Oxfam condena violação do Direito Internacional na Venezuela e alerta sobre impactos na paz, democracia e direitos humanos

04/01/26

A Oxfam expressa sua rejeição categórica à recente intervenção militar dos Estados Unidos em território venezuelano, que constitui uma violação do direito internacional e uma ingerência inadmissível nos assuntos internos de um país soberano. Esta ação ameaça a estabilidade regional, contradiz o princípio da América Latina e do Caribe como zona de paz, acordado pelos Estados da região; e configura uma violação à Carta das Nações Unidas, além das leis e da Constituição dos Estados Unidos.

A Venezuela atravessou um prolongado período de deterioração democrática, restrições ao espaço cívico e graves violações de direitos humanos, resultando em uma crise humanitária sem precedentes na América Latina, que forçou mais de 8 milhões de venezuelanos a deixarem seu país. No entanto, a solução nunca pode vir de uma intervenção armada ilegal, cujo objetivo declarado é o controle do país e de seus recursos petrolíferos por uma potência estrangeira. A única saída legítima deve ser construída pelos próprios venezuelanos, com o acompanhamento da comunidade internacional, por meio de mecanismos pacíficos e democráticos.

“A sociedade civil venezuelana esteve na linha de frente, prestando ajuda humanitária e apoiando aqueles que mais sofrem com esta crise.
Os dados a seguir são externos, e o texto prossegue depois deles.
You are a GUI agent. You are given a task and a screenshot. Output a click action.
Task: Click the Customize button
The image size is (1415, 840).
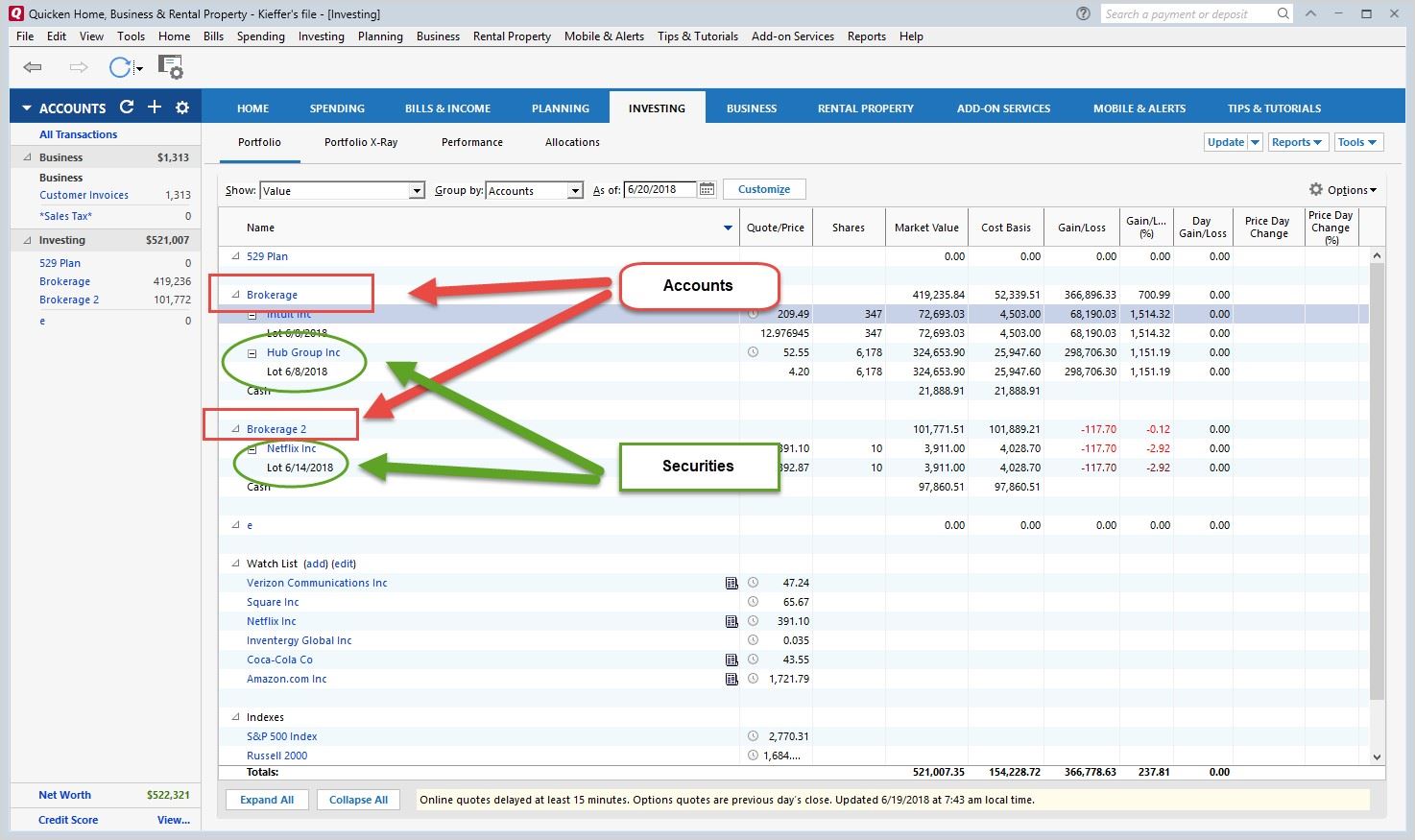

Hoje, mais do que nunca, devemos reconhecer e fortalecer esses esforços, apoiando-os para que continuem defendendo os direitos humanos, protegendo as pessoas vulneráveis e trabalhando pela recuperação da democracia”, afirma Gloria García-Parra, diretora da Oxfam na América Latina e no Caribe.

“A intervenção militar unilateral é uma violação grave e inaceitável do direito internacional. A comunidade internacional construiu mecanismos, como as Nações Unidas, exatamente para evitar que países ajam como juízes e executores dos destinos de outras nações soberanas. A única saída legítima será aquela construída pelos próprios venezuelanos, sem interferência armada estrangeira, mas com o apoio multilateral e pacífico da comunidade internacional, defendendo a democracia, a soberania e o direito internacional”, comentou Viviana Santiago, diretora-executiva da Oxfam Brasil.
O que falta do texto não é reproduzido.